Goal of the exercise — Wherever a line in the data below holds "Given", copy that line.

Dataset excerpts —
———
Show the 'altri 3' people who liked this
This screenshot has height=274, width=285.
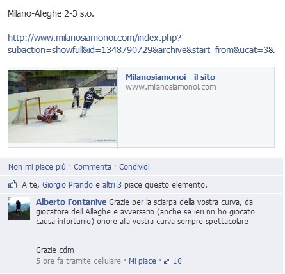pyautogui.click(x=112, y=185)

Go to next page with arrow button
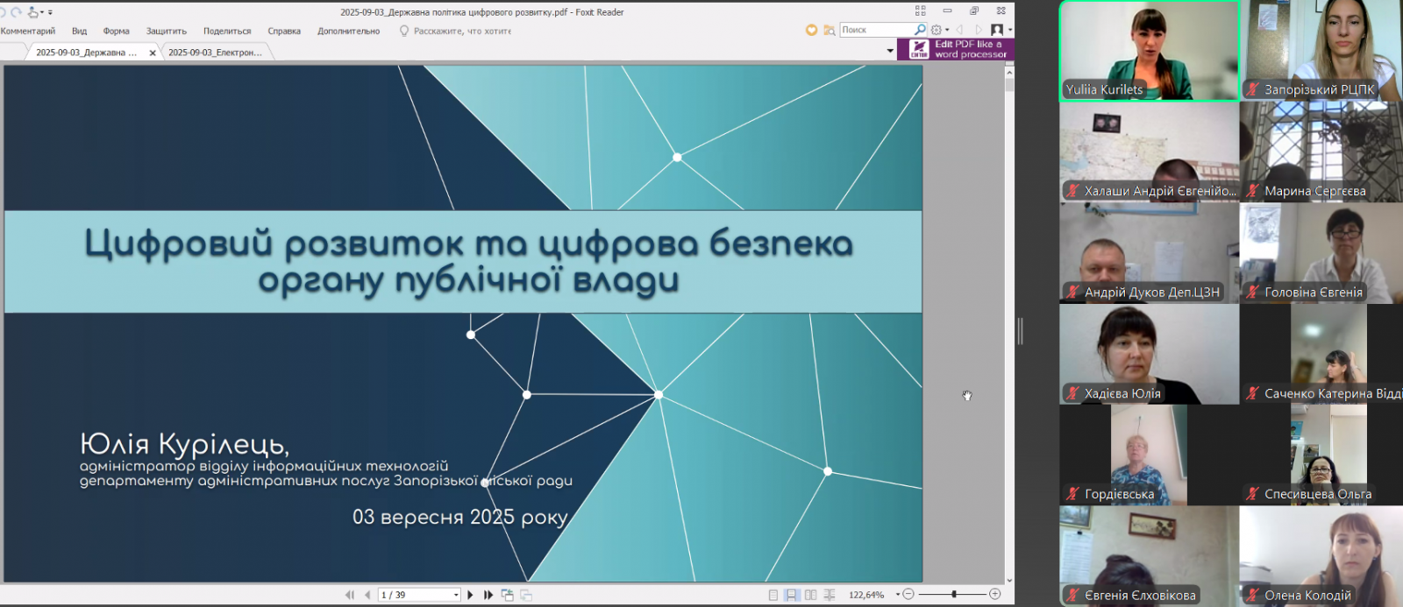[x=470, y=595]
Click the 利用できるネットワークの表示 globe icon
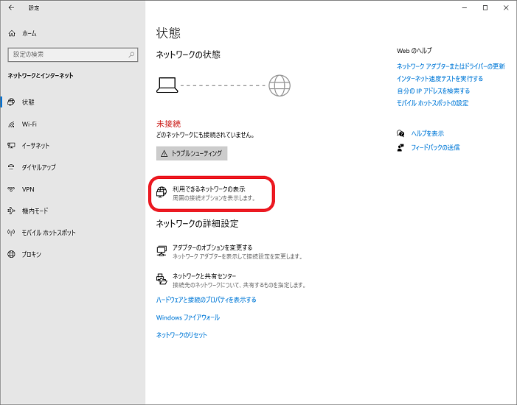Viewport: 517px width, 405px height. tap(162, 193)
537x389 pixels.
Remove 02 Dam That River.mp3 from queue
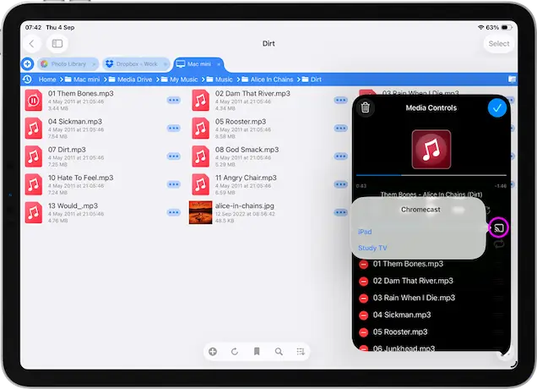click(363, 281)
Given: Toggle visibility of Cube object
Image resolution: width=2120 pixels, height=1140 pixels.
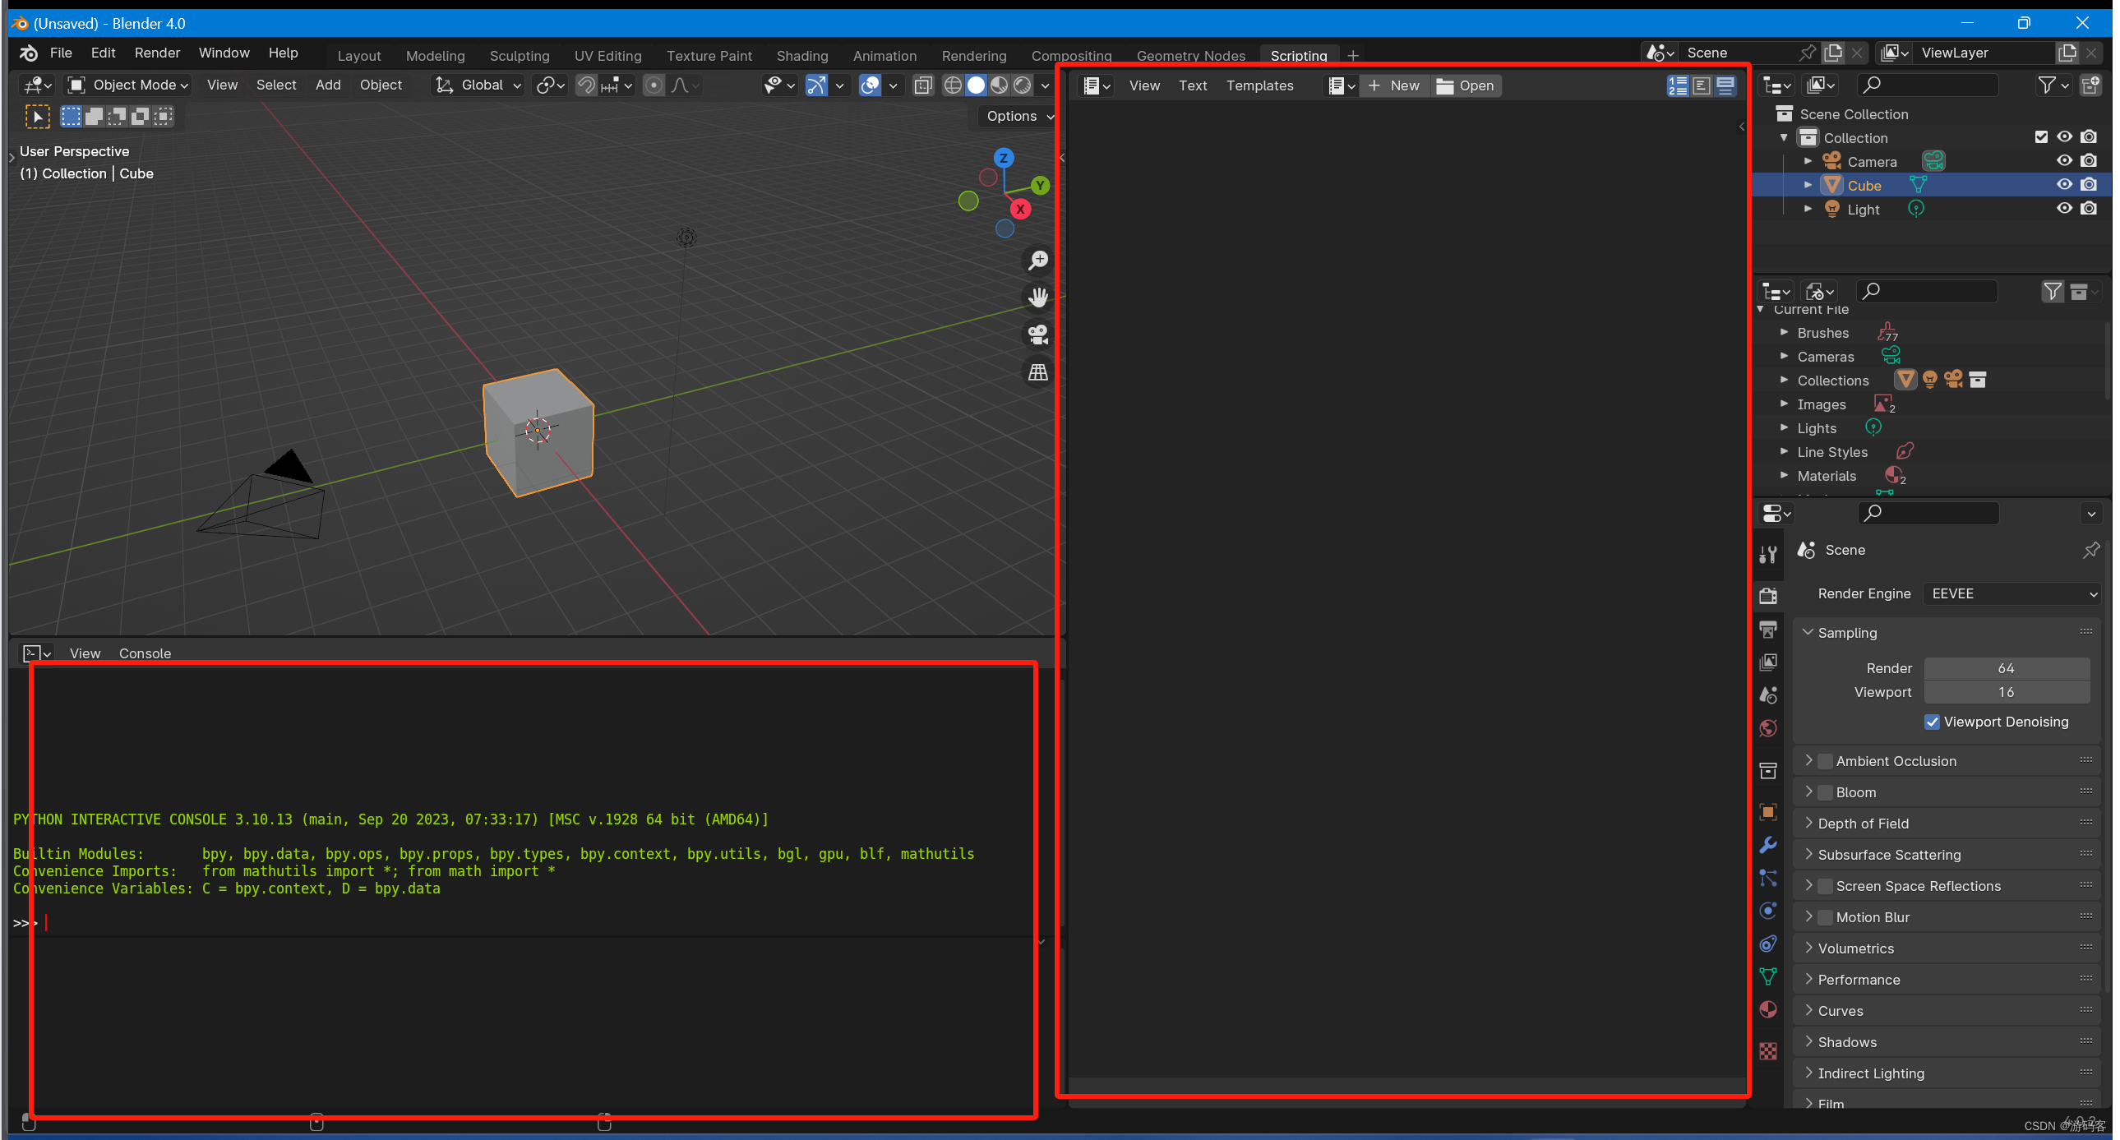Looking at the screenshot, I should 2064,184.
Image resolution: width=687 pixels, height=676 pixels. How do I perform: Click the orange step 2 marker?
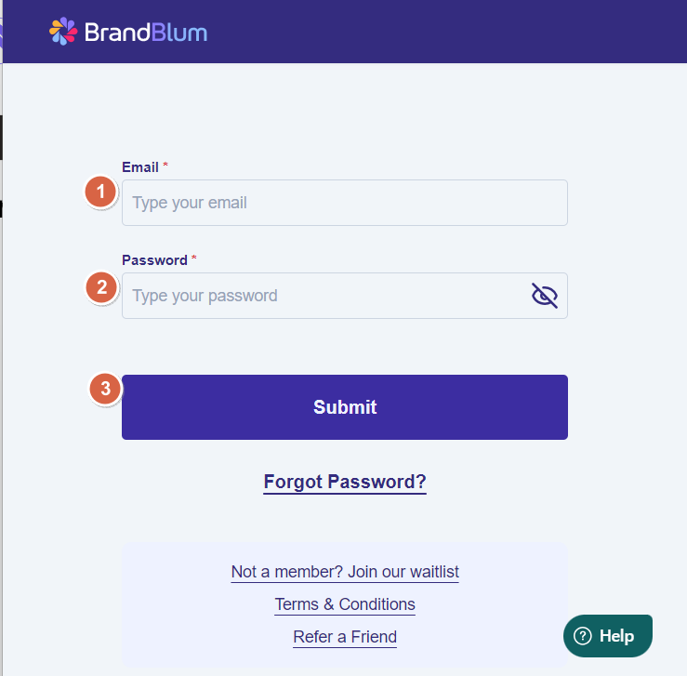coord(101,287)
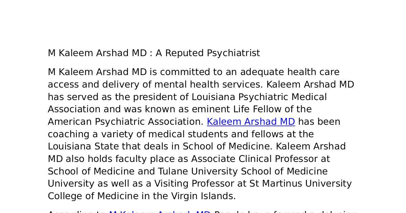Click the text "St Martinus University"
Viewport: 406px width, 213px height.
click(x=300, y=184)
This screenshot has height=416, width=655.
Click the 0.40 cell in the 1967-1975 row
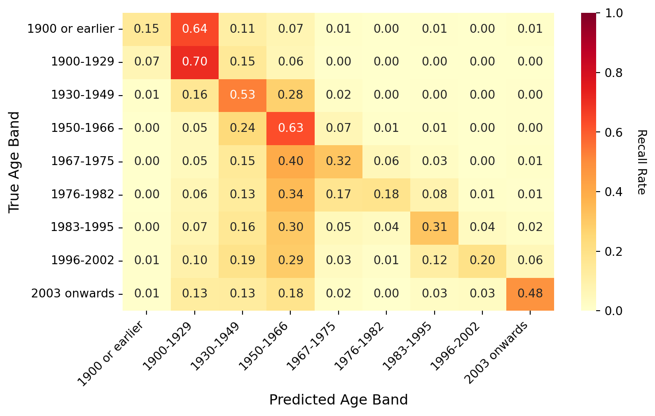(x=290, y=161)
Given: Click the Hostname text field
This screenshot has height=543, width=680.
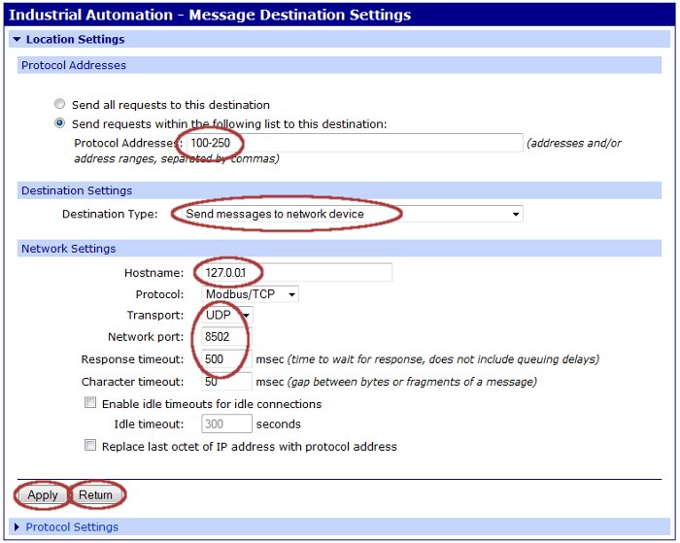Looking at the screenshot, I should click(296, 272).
———
Output for this exercise —
Given: Toggle visibility of Cube object
Given: Click the Hostname text field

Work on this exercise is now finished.